Extrait fourni:
Le gouvernement wallon 3, dans sa déclaration de politique régionale 2014-2019, s'est fixé pour objectif de « garantir l'accès de tous à l'énergie » et d'« évaluer les compteurs à budget pour voir s'ils constituent la meilleure protection sociale pour le consommateur à un coût raisonnable pour la collectivité ». Cette évaluation est également l'une des mesures prévues par le Plan wallon de lutte contre la pauvreté.
En décembre 2015, la CWaPE s'est ainsi vue confier la mission d'évaluer la politique des CAB au regard « d'autres politiques d'apurement des dettes énergie », « afin d'assurer la poursuite de l'objectif d'accès de tous à l'énergie et de lutte contre le surendettement ».
La CWaPE a réalisé trois démarches principales pour mener cette étude : une enquête de satisfaction auprès d'un échantillon de ménages soumis au CAB, des focus groupes 4 et une analyse quantitative, qui a consisté principalement en une comparaison entre les coûts et les bénéfices des procédures wallonne et bruxelloise en cas de défaut de paiement 5.
Un comité d'accompagnement de l'étude a été organisé. Le RWADé y a participé, de même que des acteurs du marché de l'énergie (fournisseurs et GRD 7). Ces derniers sont tous favorables au mécanisme des CAB, ainsi que la CWaPE, dont la neutralité pourtant garantie par les textes législatifs apparaît ainsi remise en cause. Le RWADé, quant à lui, dénonce depuis de nombreuses années ce dispositif ; il a estimé que ce n'était pas le rôle de la CWaPE de mener cette étude, et a demandé en vain qu'elle soit confiée à un autre acteur. S'il a in fine obtenu l'intervention d'un sociologue indépendant dans le processus d'élaboration et de réalisation de l'étude, le RWADé demeure très critique par rapport aux principales recommandations émises par la CWaPE, qui n'intègrent pas les éléments mis au jour par la recherche.

Données fournies:
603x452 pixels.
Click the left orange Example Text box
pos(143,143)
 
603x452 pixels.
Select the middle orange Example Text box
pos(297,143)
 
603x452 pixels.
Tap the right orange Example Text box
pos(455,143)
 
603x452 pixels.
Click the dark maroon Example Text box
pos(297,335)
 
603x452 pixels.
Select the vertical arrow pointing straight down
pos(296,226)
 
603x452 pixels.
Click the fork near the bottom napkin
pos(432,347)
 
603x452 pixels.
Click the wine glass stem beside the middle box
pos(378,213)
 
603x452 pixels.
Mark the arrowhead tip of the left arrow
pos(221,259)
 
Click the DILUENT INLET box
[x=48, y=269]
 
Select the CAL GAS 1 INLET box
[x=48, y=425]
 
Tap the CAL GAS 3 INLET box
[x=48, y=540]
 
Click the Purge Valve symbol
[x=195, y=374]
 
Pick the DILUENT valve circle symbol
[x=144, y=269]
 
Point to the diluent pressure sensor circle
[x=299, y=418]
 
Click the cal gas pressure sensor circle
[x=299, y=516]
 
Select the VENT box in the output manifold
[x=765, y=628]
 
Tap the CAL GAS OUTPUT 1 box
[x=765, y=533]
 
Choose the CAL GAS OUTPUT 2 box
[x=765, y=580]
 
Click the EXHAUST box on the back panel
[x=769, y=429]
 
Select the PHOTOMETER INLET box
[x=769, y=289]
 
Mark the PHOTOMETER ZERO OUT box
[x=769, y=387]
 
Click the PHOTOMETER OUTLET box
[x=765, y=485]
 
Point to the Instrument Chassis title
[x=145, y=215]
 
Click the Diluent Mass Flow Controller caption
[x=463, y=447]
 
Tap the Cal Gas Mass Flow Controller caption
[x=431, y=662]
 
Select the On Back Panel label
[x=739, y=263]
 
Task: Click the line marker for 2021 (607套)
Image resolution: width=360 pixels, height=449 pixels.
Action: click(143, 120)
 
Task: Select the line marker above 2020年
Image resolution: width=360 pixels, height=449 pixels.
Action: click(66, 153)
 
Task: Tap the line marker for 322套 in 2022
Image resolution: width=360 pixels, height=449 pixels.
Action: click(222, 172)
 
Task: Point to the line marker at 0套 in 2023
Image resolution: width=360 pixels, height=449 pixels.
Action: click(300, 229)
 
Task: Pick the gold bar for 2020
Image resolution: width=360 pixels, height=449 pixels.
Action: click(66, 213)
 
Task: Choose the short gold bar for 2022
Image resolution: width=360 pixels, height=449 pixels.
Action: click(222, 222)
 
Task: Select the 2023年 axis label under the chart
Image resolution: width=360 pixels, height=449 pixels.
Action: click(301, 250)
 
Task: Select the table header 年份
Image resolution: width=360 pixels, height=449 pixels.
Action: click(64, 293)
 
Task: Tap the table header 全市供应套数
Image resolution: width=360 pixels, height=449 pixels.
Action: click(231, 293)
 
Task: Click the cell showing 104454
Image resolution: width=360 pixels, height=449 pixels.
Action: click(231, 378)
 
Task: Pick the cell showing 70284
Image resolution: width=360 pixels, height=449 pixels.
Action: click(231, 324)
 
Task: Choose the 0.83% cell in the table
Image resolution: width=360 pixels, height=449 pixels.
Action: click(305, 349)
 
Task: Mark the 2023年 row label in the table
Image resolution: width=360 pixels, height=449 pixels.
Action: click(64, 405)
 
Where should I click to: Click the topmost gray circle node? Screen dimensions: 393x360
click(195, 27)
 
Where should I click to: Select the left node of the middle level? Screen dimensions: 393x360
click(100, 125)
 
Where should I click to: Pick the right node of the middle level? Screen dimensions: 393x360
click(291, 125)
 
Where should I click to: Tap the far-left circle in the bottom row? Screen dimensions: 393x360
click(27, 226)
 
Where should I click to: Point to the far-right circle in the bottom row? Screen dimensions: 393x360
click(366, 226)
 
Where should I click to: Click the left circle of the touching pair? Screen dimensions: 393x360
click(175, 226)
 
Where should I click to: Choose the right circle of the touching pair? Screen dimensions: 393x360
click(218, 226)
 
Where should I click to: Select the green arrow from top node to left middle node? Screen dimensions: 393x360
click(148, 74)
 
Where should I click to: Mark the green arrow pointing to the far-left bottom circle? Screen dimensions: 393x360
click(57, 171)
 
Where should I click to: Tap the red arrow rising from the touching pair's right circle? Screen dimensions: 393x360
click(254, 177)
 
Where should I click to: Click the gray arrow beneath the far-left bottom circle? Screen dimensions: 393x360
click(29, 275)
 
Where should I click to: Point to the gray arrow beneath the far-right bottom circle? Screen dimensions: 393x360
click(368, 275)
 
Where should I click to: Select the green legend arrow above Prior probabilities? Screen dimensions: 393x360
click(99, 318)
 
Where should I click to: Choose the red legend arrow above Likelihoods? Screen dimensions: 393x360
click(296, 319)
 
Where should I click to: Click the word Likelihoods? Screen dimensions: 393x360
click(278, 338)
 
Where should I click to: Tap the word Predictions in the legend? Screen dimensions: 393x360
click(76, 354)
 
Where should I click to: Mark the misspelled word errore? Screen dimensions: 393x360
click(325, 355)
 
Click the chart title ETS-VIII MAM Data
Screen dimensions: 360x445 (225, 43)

Objectif fixé 1: Filtrez les lignes ci-dessus pour ne garder que celles qui contiennent le mot « word ».
Objectif fixé 2: Rédigez la suite de l'extrait sur l'évaluation des compteurs à budget en Wallonie.

Réponse attendue 1:
Where should I click to: Click the word Likelihoods? Screen dimensions: 393x360
Where should I click to: Tap the word Predictions in the legend? Screen dimensions: 393x360
Where should I click to: Mark the misspelled word errore? Screen dimensions: 393x360

Réponse attendue 2:
Des incohérences méthodologiques
Tout d'abord, les principales démarches entreprises par la CWaPE ne permettent pas de répondre à la question posée initialement par le gouvernement de savoir si le CAB constitue la « meilleure protection sociale » pour rencontrer le double objectif d'accès de tous à l'énergie et de lutte contre l'endettement. Un tableau comparatif des avantages et des inconvénients des dispositifs wallon et bruxellois 8 constate cependant que le CAB ne garantit pas l'accès à l'énergie, en raison des coupures pour défaut de crédit. Pourquoi dès lors s'entêter à poursuivre dans la voie du CAB alors qu'il est établi qu'il ne répond pas à l'un des aspects de l'objectif fondamental du gouvernement dans le cadre de cette évaluation ? Pourquoi ne pas directement explorer la voie d'une procédure alternative capable de rencontrer ce double objectif au moindre coût possible pour la collectivité ?
La CWaPE a néanmoins souhaité mener une enquête de satisfaction auprès des ménages soumis au CAB. La méthode retenue pour la construction de l'échantillon ne permet pas de garantir sa représentativité. En effet, la CWaPE ne s'est intéressée qu'aux ménages qui conservent leur CAB au-delà de six mois, c'est-à-dire seulement à 10 % des ménages pour lesquels une demande de placement est introduite, excluant de son investigation ceux qui le « refusent » ou parviennent à y échapper ainsi que ceux qui le font désactiver rapidement 9. De plus, seuls les ménages pour lesquels les fournisseurs ou les GRD disposaient de coordonnées téléphoniques correctes ont été interrogés, ne permettant pas d'atteindre les ménages les plus isolés. Enfin, une analyse cartographique, réalisée par le sociologue indépendant, a montré une surreprésentation des ménages sous CAB dans les secteurs statistiques 10 défavorisés, alors que les ménages de l'échantillon y sont moins représentés : les réponses des ménages à faibles revenus variant sur une série d'éléments (durée des coupures, difficultés à se chauffer l'hiver...), on peut raisonnablement penser que ces difficultés sont sous-estimées par le sondage de la CWaPE.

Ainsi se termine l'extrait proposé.